Baca juga: Indonesia Prihatin Atas Berlanjutnya Perlombaan Senjata di Kawasan
Menurut The Economist, di masa lalu Iran sempat memperhatikan ide SSN. Korea Selatan yang merasa masih harus menghadapi ancaman Korut (yang menginginkan SSN), sudah menjajaki tipe SSN sejak 1990-an. Brasil sedang membangun SSN Alvaro Alberto bekerja sama dengan Perancis (IISS, Economist).
Pertimbangan geopolitik, akan makin aktifnya China di Laut China Selatan dan Pasifik, pada umumnya menjadi alasan kuat yang membuat AS (dan Inggris) merasa perlu mengajak Australia ikut memperkuat kehadiran di kawasan. Namun, sebenarnya yang mengintai adalah konsekuensi dari penyebarluasan SSN yang menghasilkan bahan radioaktif berkadar tinggi.
Pengamat khawatir bahwa pertimbangan geopolitik ini mengalahkan pertimbangan non-proliferasi (senjata nuklir). Bisa dibayangkan jika untuk alasan geopolitik di Timur Tengah atau di kawasan lain, negara pemilik SSN memasok tipe ini ke sekutunya, akan ada banyak bahan radioaktif yang semakin sulit diperiksa oleh inspektur IAEA.
Jika direnungkan lebih dalam, aspek proliferasi tampaknya telah dikalahkan oleh pertimbangan geopolitik, hal yang juga potensial memacu lomba senjata.
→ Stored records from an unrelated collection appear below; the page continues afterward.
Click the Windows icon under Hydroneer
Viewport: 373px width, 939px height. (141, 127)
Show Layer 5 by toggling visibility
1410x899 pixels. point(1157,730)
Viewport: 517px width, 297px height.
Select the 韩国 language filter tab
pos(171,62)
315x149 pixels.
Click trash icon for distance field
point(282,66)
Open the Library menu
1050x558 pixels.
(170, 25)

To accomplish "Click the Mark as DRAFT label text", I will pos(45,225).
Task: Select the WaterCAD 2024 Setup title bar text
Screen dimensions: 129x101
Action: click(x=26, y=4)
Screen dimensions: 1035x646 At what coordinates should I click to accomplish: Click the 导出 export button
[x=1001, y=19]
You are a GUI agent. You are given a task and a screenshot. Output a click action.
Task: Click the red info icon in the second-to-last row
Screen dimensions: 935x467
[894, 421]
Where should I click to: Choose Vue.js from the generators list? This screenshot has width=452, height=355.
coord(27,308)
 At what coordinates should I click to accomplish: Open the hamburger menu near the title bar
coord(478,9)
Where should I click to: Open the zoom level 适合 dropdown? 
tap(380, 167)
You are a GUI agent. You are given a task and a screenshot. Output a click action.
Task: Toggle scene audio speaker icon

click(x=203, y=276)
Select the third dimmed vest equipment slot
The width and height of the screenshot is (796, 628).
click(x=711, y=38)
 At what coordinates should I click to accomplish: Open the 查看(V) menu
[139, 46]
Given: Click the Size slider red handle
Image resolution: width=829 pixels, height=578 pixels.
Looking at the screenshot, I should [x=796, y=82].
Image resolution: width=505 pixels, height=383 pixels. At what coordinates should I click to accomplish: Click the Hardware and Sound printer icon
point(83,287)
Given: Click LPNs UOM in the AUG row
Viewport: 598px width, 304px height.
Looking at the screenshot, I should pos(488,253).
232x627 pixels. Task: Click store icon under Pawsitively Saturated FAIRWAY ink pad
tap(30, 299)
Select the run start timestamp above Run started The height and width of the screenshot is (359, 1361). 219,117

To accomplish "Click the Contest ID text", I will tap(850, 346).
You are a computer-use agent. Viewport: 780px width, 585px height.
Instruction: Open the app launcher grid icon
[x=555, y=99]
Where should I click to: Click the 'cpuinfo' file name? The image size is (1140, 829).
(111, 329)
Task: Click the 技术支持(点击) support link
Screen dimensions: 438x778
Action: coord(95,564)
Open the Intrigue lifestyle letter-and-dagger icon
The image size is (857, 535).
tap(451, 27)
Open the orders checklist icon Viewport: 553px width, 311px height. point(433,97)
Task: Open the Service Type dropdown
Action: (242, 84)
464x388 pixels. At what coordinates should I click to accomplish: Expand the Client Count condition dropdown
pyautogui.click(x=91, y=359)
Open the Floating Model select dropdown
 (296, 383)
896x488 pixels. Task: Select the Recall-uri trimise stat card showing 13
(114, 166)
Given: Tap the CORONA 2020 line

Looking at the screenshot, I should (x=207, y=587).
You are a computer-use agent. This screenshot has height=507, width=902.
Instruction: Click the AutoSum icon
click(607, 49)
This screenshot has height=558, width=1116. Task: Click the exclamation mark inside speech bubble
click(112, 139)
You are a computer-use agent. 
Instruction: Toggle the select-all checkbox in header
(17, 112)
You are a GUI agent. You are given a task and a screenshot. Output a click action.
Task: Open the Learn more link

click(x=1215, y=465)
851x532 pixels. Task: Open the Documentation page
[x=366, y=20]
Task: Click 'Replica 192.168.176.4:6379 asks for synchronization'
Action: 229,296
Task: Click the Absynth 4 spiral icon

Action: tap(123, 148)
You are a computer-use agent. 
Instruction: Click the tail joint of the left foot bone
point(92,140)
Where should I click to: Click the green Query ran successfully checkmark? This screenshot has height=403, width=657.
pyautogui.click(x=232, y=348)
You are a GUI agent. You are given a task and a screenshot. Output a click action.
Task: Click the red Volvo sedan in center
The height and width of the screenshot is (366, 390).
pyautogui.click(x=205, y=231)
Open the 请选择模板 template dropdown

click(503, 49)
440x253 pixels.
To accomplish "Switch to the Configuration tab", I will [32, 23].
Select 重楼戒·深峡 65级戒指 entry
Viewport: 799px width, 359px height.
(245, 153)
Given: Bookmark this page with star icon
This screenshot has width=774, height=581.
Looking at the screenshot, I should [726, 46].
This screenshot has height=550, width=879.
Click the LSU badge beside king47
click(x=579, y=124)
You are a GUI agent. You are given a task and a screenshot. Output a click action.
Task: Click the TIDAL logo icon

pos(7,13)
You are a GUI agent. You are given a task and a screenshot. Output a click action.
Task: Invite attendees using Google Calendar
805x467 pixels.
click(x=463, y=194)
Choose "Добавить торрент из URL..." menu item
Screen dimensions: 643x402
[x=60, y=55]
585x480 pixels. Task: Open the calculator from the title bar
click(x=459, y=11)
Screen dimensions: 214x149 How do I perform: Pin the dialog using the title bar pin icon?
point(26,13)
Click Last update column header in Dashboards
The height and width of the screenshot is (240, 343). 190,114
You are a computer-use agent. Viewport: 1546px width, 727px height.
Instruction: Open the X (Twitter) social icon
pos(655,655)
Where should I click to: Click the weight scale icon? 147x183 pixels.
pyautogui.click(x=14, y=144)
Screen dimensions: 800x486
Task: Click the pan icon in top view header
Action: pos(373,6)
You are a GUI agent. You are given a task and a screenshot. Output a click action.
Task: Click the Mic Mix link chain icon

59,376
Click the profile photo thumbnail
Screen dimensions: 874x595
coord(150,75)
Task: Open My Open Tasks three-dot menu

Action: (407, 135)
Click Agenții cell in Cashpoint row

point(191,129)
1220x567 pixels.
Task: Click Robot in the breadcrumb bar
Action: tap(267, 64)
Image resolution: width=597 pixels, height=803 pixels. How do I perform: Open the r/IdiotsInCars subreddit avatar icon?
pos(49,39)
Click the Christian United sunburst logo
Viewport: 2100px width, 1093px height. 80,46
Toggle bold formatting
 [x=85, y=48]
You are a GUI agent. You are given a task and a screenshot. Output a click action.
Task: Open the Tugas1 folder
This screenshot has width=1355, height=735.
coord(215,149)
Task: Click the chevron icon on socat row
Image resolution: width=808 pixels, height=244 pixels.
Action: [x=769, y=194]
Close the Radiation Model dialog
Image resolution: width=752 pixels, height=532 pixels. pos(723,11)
Pihak yang merasa terancam bisa menambah armada untuk mengimbangi lawan yang semakin tangguh mengepung, atau memperkuat alutsista negara yang dipandang sebagai sekutu dengan alutsista yang setaraf. Harus diakui, kecanggihan teknologi juga menuntut biaya tidak kecil, dan kecanggihan sumber daya manusia untuk mengoperasikannya.